Barbier ruled that BP must tell claimants they have the right to consult an attorney and explain they have the right to join the hundreds of pending lawsuits if they do not accept a final settlement.
The judge also said the court may take action to cure miscommunication, and an attorney representing spill claimants said that could lead to those 87,000 settlements being re-examined.
“It’s not a can of worms. It’s a 55-gallon drum of worms,” said Kevin Dean of the Motley Rice law firm in South Carolina. He said his firm would immediately begin contacting clients who had accepted settlements with Feinberg’s fund to “tell them of their rights.”
Mike Steenson, a professor at William Mitchell College of Law in St. Paul, Minnesota, said the judge appeared to stop short of ordering all settlements to be revisited.

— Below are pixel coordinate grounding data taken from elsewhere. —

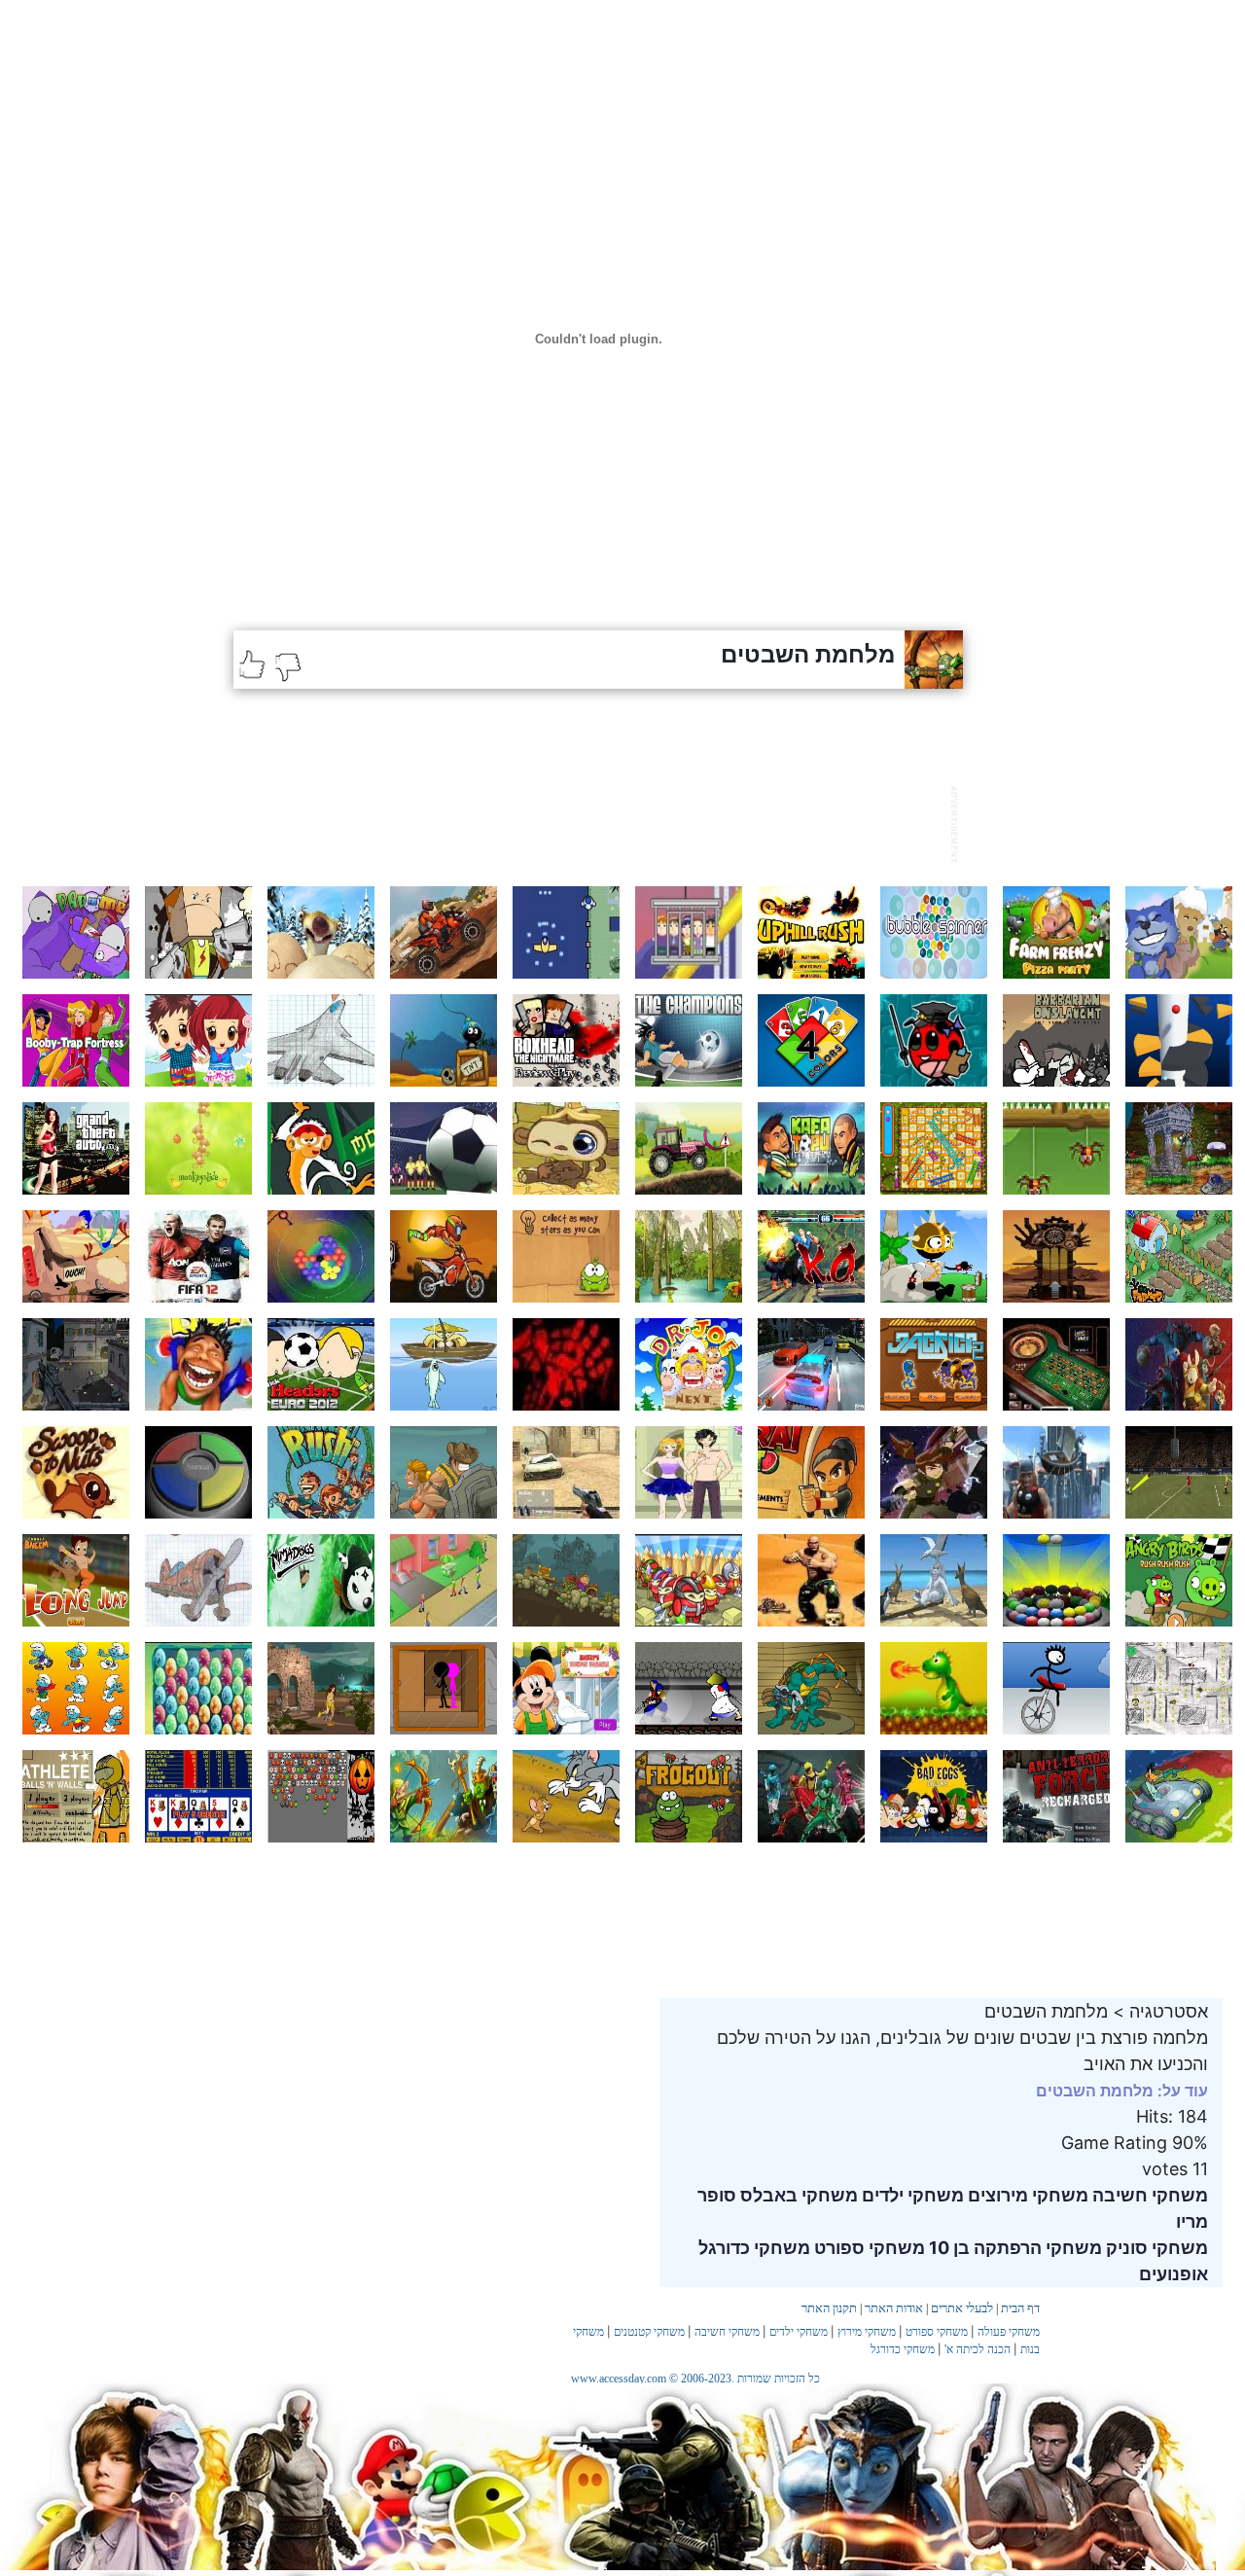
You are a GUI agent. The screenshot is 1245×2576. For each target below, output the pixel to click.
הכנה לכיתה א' (977, 2349)
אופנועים (1173, 2274)
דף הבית (1020, 2308)
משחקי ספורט (867, 2247)
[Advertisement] (587, 822)
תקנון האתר (829, 2308)
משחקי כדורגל (754, 2247)
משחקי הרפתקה (1036, 2247)
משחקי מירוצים (1026, 2195)
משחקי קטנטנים (649, 2332)
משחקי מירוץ (866, 2332)
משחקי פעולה (1009, 2332)
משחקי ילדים (911, 2195)
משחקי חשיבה (1148, 2195)
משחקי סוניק (1155, 2247)
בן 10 (947, 2247)
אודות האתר (894, 2308)
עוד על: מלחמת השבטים (1122, 2090)
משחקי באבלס (797, 2195)
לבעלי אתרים (962, 2308)
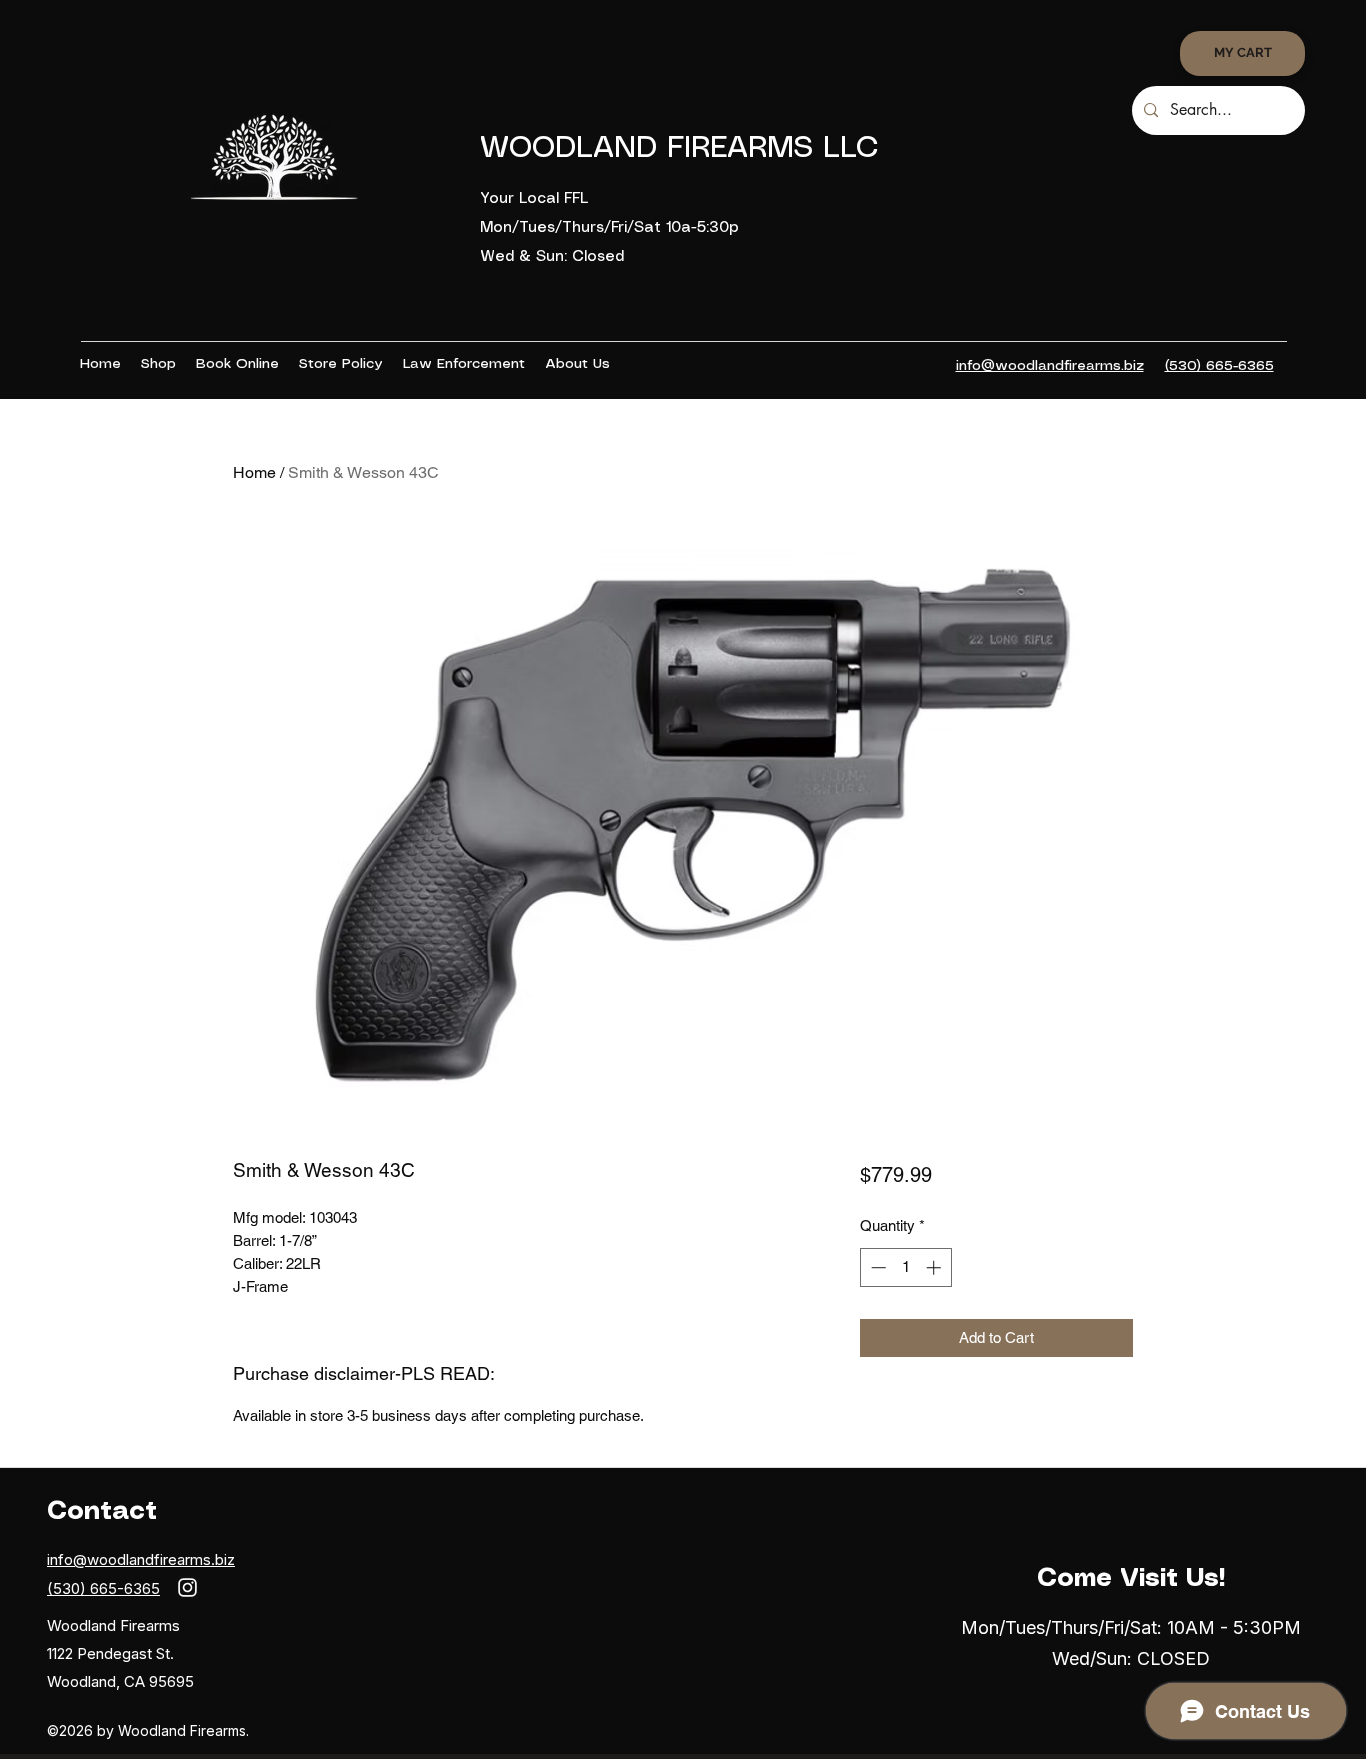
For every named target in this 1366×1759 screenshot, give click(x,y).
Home (254, 472)
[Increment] (935, 1267)
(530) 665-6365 (103, 1588)
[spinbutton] (905, 1267)
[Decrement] (876, 1267)
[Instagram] (187, 1587)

“Even if claims are reopened it doesn’t mean that people who have settled would reject an acceptable settlement,” Steenson said.
The fund was set up last year at the urging of the White House after millions of barrels of oil poured into the Gulf following an explosion on a BP rig. The spill damaged the fragile wetlands of Louisiana and hit fishing and tourism businesses in Mississippi, Alabama and Florida.
The fund has so far disbursed around $3.5 billion.
The ruling comes just hours after Feinberg unveiled his proposals for final settlements of claims caused by the spill, the largest in U.S. history.